When we pass from the age of the patriarchs to that of Moses, from the family life of Palestine to the political life of Egypt, and afterwards of the desert; we first meet with distinct traces of the art of writing. It is probable that the shoterim, or "officers" subordinate to the taskmasters, mentioned in Exo_5:6-19, whose duty it was to see that the full amount of labor was performed by their enslaved countrymen, were so named from the use they made of writing in the discharge of their degrading functions (Arab. satara, to write). But, however this may be, we immediately afterwards read of the two tables of the law, and of the "book of the covenant" which "Moses read in the audience of all the people" (Exo_24:7; Exo_24:12); also of a book, in which was entered a record of the victory over Amalek in Rephidim, and which Moses was directed to "rehearse in the ears of Joshua" (Exo_17:14; this sepher or document may afterwards have formed part of the "Book of the Wars of the Lord," mentioned in Num_21:14); and at a later period mention is made of a written account of the journeyings of the Israelites in the wilderness (Num_33:2). We also read of the high-priest's breastplate with its four rows of stones, on which were engraven, "like the engravings of a signet," the names of the twelve tribes of Israel; and of the mitre with its plate of pure gold, on which was a "writing like to the engravings of a signet," Holiness to the Lord (Exo_39:14; Exo_39:30). Of the use of writing in legal transactions and processes mention is made in Num_5:23; Deu_24:1; Deu_24:3. Specially to be noted is the figurative use which is made of the word sepher in Exo_32:32-33 : "Blot me out of the book which thou hast written," in which we already meet with the idea of a memorial book kept by God, "for them that feared the Lord and that thought upon his name " (Mal_3:16; Psa_56:9 [8]). From all this it is evident that in the age of Moses the art of writing was commonly employed for the purpose of preserving the knowledge of important truths and the memory of important events. The assumption by some writers that the art of writing among the Hebrews is due to and dates from the delivery of the Law on Sinai, is negatived by the fact that it was evidently accepted at that time as a well-known art, and no hint is there given of it as a new invention.

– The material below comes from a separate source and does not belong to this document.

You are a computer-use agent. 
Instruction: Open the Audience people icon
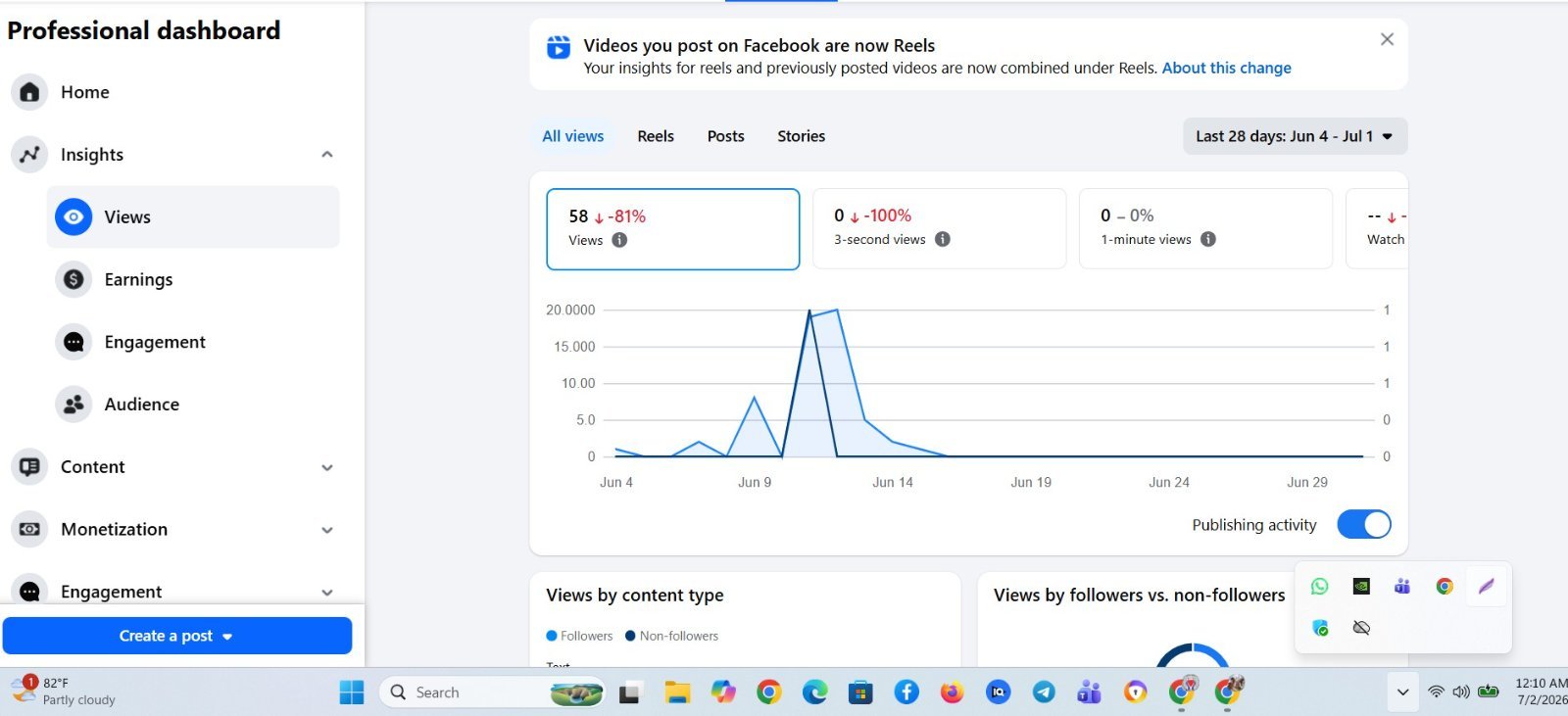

We are not, however, to conclude from this that in that age, or for many ages after, writing was in common use among the body of the people. The knowledge of it was probably confined to the few who occupied an official position; the people being still dependent chiefly on oral instruction for their knowledge of what God had done for them, and what he required of them. Writing was in those days employed rather as a means of preserving than of circulating knowledge. The tables of stone were laid up in the ark. The book of the covenant (mentioned Exodus 24) was read to the people. The book of the law (mentioned Deu_31:24-26) was given to the Levites "to put it in the side of the ark;... for a witness against Israel." The song of Moses (chapter 32) was not circulated in writing among the people, but " was spoken in their ears" (31:30); and thus they were taught to repeat it and to transmit it to others (Deu_32:19; Deu_32:22). It is only the king who was expressly enjoined to have written out for his special use a copy of the law, and to read therein all the days of his life (17, 18, 19). Of the people in general it was required that they should learn God's statutes, and have them in their heart, and teach them diligently to their children (6:6, 7), plainly by word of mouth; for when it is added (Deu_32:9), "Thou shalt write them upon the posts of thy house, and on thy gates," the expression is probably to be understood figuratively, like the "binding on the hand, and as frontlets between the eyes" (Deu_32:8; comp. also Psa_44:2 [1], 78:3, with 101:19 [18]).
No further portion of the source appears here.